» Data:
[Start of Attachment]
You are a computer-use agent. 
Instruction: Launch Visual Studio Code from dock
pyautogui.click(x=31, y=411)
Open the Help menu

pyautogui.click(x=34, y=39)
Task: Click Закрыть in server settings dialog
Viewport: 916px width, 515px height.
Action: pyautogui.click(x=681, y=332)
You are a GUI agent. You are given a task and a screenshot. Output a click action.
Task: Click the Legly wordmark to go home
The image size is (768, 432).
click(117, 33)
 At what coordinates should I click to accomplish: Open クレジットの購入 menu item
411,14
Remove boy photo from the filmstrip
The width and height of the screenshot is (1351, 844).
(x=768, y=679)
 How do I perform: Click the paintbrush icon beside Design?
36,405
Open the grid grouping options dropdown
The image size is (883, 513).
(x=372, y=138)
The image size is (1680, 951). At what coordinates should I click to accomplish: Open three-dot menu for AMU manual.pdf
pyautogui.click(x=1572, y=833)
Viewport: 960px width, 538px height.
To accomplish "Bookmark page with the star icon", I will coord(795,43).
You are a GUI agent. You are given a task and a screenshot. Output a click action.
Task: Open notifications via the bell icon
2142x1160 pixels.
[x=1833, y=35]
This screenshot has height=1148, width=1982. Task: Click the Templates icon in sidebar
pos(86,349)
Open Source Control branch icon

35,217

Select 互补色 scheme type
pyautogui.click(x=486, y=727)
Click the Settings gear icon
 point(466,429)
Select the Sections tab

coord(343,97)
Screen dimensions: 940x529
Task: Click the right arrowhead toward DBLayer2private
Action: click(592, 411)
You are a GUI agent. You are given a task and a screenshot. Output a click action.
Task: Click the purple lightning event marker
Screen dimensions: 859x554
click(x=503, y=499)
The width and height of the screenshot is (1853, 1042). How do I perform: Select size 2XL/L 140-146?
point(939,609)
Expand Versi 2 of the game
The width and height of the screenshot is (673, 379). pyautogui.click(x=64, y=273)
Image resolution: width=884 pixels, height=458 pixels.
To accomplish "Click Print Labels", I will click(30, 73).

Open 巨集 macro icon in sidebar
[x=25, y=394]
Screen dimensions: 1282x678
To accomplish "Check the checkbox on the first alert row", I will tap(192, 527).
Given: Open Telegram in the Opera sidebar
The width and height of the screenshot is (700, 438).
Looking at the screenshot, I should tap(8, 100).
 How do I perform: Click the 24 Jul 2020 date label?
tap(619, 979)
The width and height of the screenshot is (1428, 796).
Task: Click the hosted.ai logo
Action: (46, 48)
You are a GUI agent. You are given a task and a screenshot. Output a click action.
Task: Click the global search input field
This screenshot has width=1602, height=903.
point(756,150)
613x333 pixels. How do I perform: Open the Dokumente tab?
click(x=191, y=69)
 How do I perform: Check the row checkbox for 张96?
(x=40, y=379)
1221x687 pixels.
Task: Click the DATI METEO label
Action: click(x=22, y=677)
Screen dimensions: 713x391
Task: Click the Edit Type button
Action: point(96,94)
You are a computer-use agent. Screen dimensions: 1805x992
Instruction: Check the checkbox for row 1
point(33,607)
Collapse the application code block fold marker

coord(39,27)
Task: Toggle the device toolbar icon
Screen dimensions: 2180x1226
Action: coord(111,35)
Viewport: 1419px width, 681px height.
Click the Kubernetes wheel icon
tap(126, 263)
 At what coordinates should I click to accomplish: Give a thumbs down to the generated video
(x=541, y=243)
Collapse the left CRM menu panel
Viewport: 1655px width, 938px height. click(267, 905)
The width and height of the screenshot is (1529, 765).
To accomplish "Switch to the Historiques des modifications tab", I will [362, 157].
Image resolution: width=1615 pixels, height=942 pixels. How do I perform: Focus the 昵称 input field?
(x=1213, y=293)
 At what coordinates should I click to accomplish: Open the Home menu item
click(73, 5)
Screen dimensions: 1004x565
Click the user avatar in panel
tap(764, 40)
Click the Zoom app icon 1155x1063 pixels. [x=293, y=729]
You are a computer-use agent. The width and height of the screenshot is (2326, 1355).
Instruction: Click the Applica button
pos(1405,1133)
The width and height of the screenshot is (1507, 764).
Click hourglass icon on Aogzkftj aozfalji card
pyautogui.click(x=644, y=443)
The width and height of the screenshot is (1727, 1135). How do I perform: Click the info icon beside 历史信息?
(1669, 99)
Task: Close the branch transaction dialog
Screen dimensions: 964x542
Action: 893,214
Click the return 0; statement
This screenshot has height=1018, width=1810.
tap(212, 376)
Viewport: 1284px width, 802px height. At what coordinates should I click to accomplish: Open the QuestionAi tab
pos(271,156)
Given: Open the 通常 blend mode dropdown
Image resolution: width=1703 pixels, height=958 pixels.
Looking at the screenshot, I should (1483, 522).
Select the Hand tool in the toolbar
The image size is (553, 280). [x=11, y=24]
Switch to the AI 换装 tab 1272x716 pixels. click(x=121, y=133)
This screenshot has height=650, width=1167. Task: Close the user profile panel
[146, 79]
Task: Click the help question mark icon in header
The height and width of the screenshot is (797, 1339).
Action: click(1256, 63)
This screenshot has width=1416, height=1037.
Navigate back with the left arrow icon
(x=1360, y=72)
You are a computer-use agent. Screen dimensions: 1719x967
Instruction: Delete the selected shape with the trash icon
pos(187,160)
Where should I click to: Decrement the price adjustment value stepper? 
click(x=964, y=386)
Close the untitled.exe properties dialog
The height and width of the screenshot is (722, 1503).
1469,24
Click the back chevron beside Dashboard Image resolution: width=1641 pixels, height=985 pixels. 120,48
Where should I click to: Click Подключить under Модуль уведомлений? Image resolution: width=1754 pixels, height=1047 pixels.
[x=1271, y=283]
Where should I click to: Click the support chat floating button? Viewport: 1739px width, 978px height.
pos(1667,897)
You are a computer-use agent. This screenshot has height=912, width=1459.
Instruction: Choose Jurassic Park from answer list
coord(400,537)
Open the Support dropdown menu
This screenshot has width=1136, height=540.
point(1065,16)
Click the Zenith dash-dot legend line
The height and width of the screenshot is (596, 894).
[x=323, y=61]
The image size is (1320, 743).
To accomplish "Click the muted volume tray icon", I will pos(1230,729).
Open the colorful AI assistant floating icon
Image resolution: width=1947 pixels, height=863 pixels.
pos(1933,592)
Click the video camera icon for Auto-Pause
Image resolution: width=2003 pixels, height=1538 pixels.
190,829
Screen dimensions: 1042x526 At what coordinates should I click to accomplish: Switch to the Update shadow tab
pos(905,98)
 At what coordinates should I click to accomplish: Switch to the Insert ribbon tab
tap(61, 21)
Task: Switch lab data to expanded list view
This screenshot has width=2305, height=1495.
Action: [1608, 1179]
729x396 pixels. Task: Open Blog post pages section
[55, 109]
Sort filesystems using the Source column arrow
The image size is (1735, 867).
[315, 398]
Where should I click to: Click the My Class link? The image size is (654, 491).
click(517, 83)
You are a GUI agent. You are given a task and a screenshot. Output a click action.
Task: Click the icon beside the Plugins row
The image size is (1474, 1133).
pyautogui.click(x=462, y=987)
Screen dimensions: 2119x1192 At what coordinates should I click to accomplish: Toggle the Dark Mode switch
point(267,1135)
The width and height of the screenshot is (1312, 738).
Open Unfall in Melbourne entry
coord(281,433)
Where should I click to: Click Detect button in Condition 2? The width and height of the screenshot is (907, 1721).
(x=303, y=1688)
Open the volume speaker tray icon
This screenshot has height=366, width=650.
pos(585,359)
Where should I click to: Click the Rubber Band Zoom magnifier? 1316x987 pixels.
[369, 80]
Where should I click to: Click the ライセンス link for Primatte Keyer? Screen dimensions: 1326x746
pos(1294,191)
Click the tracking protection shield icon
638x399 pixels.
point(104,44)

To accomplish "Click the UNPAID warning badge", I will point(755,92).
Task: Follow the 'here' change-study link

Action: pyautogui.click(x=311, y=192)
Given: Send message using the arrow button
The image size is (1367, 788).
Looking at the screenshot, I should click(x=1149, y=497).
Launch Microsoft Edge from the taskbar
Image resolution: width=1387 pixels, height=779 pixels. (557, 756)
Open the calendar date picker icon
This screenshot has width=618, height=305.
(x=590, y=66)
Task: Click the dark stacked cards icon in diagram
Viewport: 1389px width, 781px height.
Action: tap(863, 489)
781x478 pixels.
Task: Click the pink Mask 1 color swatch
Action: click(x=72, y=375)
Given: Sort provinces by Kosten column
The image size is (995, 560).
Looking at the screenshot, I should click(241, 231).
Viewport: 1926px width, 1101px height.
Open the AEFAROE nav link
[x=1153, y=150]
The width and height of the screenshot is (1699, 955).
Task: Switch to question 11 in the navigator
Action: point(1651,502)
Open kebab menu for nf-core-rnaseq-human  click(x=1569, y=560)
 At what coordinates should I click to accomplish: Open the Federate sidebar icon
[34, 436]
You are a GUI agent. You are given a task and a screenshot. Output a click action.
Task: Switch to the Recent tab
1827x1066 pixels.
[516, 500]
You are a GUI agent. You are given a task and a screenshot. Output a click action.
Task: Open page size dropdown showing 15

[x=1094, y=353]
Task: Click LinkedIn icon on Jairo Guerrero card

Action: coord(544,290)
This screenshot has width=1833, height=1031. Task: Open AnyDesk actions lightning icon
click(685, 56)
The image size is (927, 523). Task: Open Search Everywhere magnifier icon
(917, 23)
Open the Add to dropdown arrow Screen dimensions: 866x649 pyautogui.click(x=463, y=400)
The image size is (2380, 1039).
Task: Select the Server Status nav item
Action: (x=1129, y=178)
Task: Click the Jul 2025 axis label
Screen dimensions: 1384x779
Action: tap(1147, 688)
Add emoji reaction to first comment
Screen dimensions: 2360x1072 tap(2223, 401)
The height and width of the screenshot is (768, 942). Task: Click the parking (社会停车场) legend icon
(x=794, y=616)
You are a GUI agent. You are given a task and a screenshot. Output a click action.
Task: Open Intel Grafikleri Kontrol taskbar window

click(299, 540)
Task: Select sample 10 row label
[End of Attachment]
» Your assignment: Scan the lines above for "The width and height of the screenshot is (700, 438)." and for "You are a computer-use agent. Screen dimensions: 1805x992". Repeat exactly the line holding each of them and every line in between.

» Task result:
The width and height of the screenshot is (700, 438).
Looking at the screenshot, I should tap(8, 100).
 How do I perform: Click the 24 Jul 2020 date label?
tap(619, 979)
The width and height of the screenshot is (1428, 796).
Task: Click the hosted.ai logo
Action: (46, 48)
You are a GUI agent. You are given a task and a screenshot. Output a click action.
Task: Click the global search input field
This screenshot has width=1602, height=903.
point(756,150)
613x333 pixels. How do I perform: Open the Dokumente tab?
click(x=191, y=69)
 How do I perform: Check the row checkbox for 张96?
(x=40, y=379)
1221x687 pixels.
Task: Click the DATI METEO label
Action: click(x=22, y=677)
Screen dimensions: 713x391
Task: Click the Edit Type button
Action: point(96,94)
You are a computer-use agent. Screen dimensions: 1805x992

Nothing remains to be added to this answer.